難病ALS女性を安楽死で医師2人を逮捕... もし獣医師がペットの安楽死を依頼されたら?
全身の筋肉が衰える難病「筋萎縮性側索硬化症」(ALS)の患者から依頼を受け、薬物を投与して殺害したとして2人の医師が逮捕されました。このニュースは、動物の命に携わっている筆者には、ショックでした。人の患者さんとお医者さん、そして法律が絡む話なので、そのことについての議論は専門家にお任せします。ここでは、飼い主がペットを「安楽死」させたくなったら、獣医師が「安楽死」を依頼されたらどうするのか?を一緒に考えていきましょう。
ALSの当事者や生活を支える人たちを直接、存じているわけではありません。ALSという病気は、筋肉が萎縮している疾患なので、だんだんと24時間、介護が必要ですね。その点、ペットも飼い主の世話がないと自分で食べたり、飲んだりすることができない病気もあります。
ペットショップで購入したけれど気にいらないから、餌や水をあたえなかった
このようなケースは、「愛護動物虐待罪」に当たる可能性があります。
「愛護動物虐待罪」とはざっくり説明すると、以下です。
・みだりに、餌をあげない、水をあげない。
・健康及び安全を保持することが困難な場所に拘束することにより衰弱させること。
・排せつ物の堆積した施設または他の愛護動物の死体が放置された施設で飼育すること。
・虐待をした。
などです。
動物のケースの安楽死とは何か?
安楽死(ペットの場合)とは、回復の見込みがない、苦痛の激しい末期の傷病に対して、飼い主と獣医師の意思に基づき、薬物を投与するなどして人為的に死を迎えさせることです。具体的な例で見ていきましょう。
・ペットが癌になり治療をしてあげたいけれど、いまの医学ではなおる見込みがないし、治療費が払えないので、安楽死してほしい。
犬や猫が長寿になり、癌の子も増えていますが、このような問題は難しいですね。
弁護士の知り合いに相談したところ、法律的には、ペットに痛みや苦痛などもあれば安楽死やむなしとなる可能性もあり得るそうです。 経済的負担もあれば、さらに安楽死やむなしという理由になるかもしれません。
しかし、私は法律家ではなく獣医師ですので、個人的な見解を述べますと、現実問題として、獣医師は積極的に安楽死をしてくれない、と思います。
これは、あくまでも筆者個人的な意見ですが、動物の命を救うために、獣医師になったので、飼い主に安楽死を依頼されても断ります。ペットが癌になったとき、飼い主は、混乱したり不安になります。愛犬や愛猫たちに、痛い思いをさせているのではないか、と思いを馳せるわけですから。飼い主は、ペットたちは話してくれないので、余計にわからなくなります。筆者は、長い間、臨床をしていますので、飼い主が冷静な判断ができるように話し合います。

■ 提供資料:

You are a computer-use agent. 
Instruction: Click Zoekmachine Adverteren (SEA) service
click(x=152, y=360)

--

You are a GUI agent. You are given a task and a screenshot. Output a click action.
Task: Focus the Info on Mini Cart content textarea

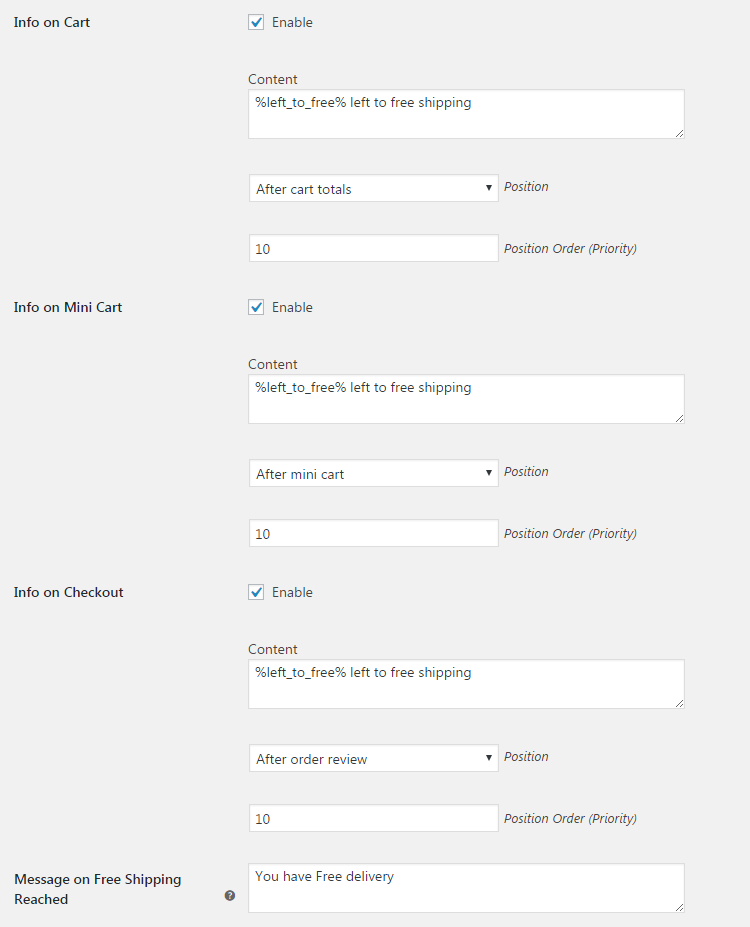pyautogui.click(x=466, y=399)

■ 取り組む課題: 原文のうち、「安楽死(ペットの場合)とは、」から「う理由になるかもしれません。」までをすべて、一字一句違えずに書き写してください。

■ 課題の解答:
安楽死(ペットの場合)とは、回復の見込みがない、苦痛の激しい末期の傷病に対して、飼い主と獣医師の意思に基づき、薬物を投与するなどして人為的に死を迎えさせることです。具体的な例で見ていきましょう。
・ペットが癌になり治療をしてあげたいけれど、いまの医学ではなおる見込みがないし、治療費が払えないので、安楽死してほしい。
犬や猫が長寿になり、癌の子も増えていますが、このような問題は難しいですね。
弁護士の知り合いに相談したところ、法律的には、ペットに痛みや苦痛などもあれば安楽死やむなしとなる可能性もあり得るそうです。 経済的負担もあれば、さらに安楽死やむなしという理由になるかもしれません。